Collected data entries:
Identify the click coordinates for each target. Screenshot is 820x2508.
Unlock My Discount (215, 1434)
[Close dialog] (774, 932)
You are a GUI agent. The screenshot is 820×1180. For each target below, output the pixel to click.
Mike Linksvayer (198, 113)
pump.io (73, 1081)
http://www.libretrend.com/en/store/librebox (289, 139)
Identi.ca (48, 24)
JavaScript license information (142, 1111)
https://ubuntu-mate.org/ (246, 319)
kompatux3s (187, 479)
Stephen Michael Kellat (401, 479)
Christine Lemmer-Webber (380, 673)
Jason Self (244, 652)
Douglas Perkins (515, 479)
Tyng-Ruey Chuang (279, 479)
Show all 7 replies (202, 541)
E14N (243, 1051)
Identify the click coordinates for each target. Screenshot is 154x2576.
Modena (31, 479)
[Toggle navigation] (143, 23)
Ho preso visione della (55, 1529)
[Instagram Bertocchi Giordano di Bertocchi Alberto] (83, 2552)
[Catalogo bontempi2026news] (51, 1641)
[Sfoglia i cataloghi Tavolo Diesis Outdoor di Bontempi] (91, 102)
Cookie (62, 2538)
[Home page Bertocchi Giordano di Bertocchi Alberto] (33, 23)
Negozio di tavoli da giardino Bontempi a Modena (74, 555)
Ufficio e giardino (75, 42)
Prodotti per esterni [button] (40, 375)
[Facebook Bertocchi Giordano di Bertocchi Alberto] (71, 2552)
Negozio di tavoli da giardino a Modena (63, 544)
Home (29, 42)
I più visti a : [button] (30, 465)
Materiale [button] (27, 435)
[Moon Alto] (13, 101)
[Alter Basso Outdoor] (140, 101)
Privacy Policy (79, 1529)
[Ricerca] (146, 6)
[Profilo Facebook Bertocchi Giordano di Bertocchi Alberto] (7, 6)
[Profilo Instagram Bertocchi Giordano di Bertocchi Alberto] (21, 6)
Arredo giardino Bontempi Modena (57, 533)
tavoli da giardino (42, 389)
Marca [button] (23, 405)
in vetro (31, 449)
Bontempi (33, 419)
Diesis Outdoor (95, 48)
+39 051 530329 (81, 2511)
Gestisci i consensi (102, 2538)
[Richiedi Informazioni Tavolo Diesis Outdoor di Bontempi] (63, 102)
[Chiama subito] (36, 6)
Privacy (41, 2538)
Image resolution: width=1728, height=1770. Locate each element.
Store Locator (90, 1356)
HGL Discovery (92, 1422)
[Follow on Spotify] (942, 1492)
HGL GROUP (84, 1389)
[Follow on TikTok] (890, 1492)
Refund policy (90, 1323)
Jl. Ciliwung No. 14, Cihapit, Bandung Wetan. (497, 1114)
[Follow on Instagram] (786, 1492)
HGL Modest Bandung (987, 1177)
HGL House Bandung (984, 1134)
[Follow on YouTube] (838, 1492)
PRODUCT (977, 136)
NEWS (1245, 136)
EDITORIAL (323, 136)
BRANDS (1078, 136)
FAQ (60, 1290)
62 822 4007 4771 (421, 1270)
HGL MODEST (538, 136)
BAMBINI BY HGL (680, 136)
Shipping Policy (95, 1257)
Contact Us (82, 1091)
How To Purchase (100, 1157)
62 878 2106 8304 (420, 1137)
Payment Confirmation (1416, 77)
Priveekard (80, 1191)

> _What is being asked_
Exactly the lines from the one that holds "Image resolution: width=1728, height=1770." through the final line of the records above should be written out, and only those.

> _Result for this exercise_
Image resolution: width=1728, height=1770. Locate each element.
Store Locator (90, 1356)
HGL Discovery (92, 1422)
[Follow on Spotify] (942, 1492)
HGL GROUP (84, 1389)
[Follow on TikTok] (890, 1492)
Refund policy (90, 1323)
Jl. Ciliwung No. 14, Cihapit, Bandung Wetan. (497, 1114)
[Follow on Instagram] (786, 1492)
HGL Modest Bandung (987, 1177)
HGL House Bandung (984, 1134)
[Follow on YouTube] (838, 1492)
PRODUCT (977, 136)
NEWS (1245, 136)
EDITORIAL (323, 136)
BRANDS (1078, 136)
FAQ (60, 1290)
62 822 4007 4771 (421, 1270)
HGL MODEST (538, 136)
BAMBINI BY HGL (680, 136)
Shipping Policy (95, 1257)
Contact Us (82, 1091)
How To Purchase (100, 1157)
62 878 2106 8304 (420, 1137)
Payment Confirmation (1416, 77)
Priveekard (80, 1191)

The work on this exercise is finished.